Rekanalisierende Therapie
Zur vermeidung des postthrombotischen Syndroms kann insbesondere bei jüngeren Patienten die operative oder interventionelle Thrombusentfernung oder lokale Thrombolyse erwogen werden. Eine systemische Thrombolyse wird bei der TVT (im Gegensatz zur Lungenembolie) wegen der hohen Blutungsgefahr nicht mehr angewandt.

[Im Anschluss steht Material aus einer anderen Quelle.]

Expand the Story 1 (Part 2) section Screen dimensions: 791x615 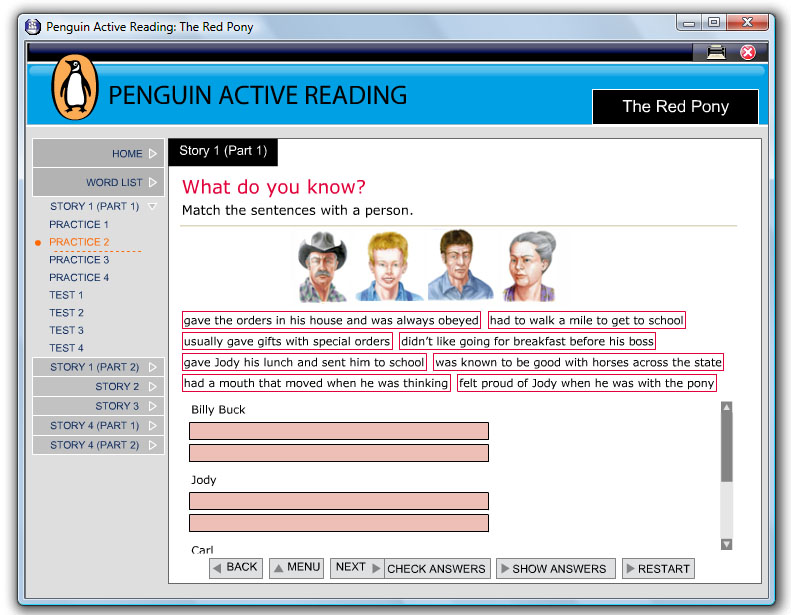(x=98, y=367)
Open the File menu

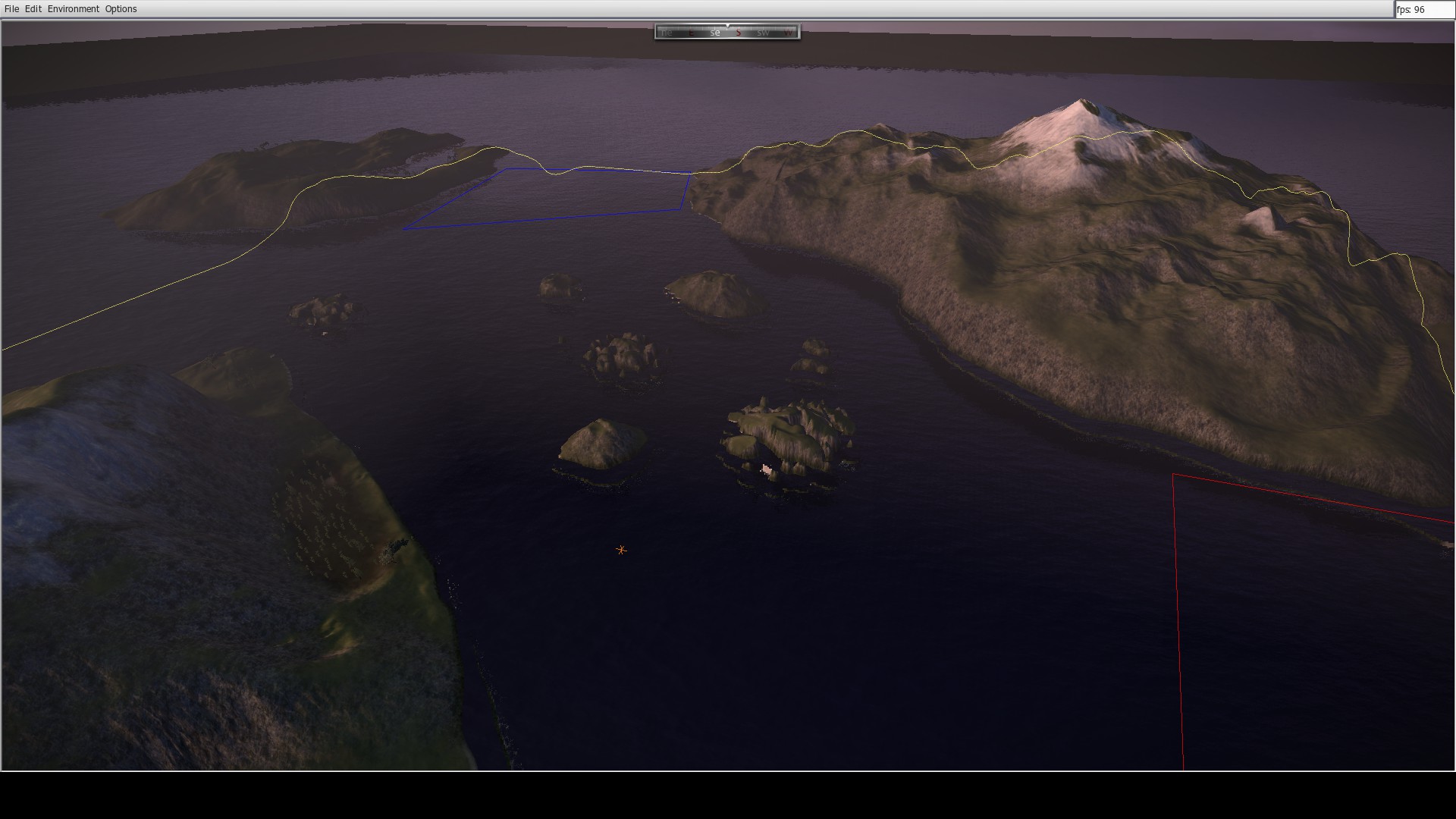(x=11, y=9)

Ob eine rekanalisierende Therapie in Betracht kommt, muss im Einzelfall unter Berücksichtigung der behandlungsspezifischen Risiken erwogen werden. Ausnahme ist die Phlegmasia coerulea dolens (komplette Verlegung der aller venösen Abstrombahnen einer Extremität), bei der ein sofortiges operatives Vorgehen indiziert ist.
Vena cava-Filter (auch Vena cava-Schirmchen genannt) zur Verhinderung von Lungenembolien kommen inzwischen nur noch selten zum Einsatz.
Eine Immobilisation ist nicht anzuraten.
Komplikationen
Wesentlich zur Vermeidung von Komplikationen einer tiefen Beinvenenthrombose ist die frühzeitige Diagnose und der rasche Beginn einer adäquaten Behandlung. Je länger eine TVT unerkannt bzw. unbehandelt bleibt, desto schlechter der Therapieerfolg und desto höher das Komplikationsrisiko.
Lungenembolie
Die gefürchtetste und potentiell tödliche Komplikation der tiefen Beinvenenthrombose ist die Lungenembolie, also die Verlegung eines Lungenarterienabschnitts durch einen eingeschwemmten Thrombus. TVTs sind mit Abstand die häufigste Ursache für Lungenembolien. Jedoch kann dieser Komplikation mittels der oralen Antikoagulation sehr effektiv vorgebeugt werden.
Chronisch venöse Insuffizienz
Durch Störungen der Funktion der Venenklappen ist die Entwicklung einer chronischen Veneninsuffizienz (CVI) eine häufige späte Komplikation tiefer Beinvenenthrombosen. Sie tritt in bis zu 30% der Fälle auf und führt zu Ödemen (Wassereinlagerungen), Hautveränderungen (Hämosiderose, Purpura jaune d’ocre, Atrophie blanche, Stauungsekzem) bis hin zu schwer abheilenden tiefgehenden Wunden (Ulcera). Man spricht auch vom „postthrombotischen Syndrom“.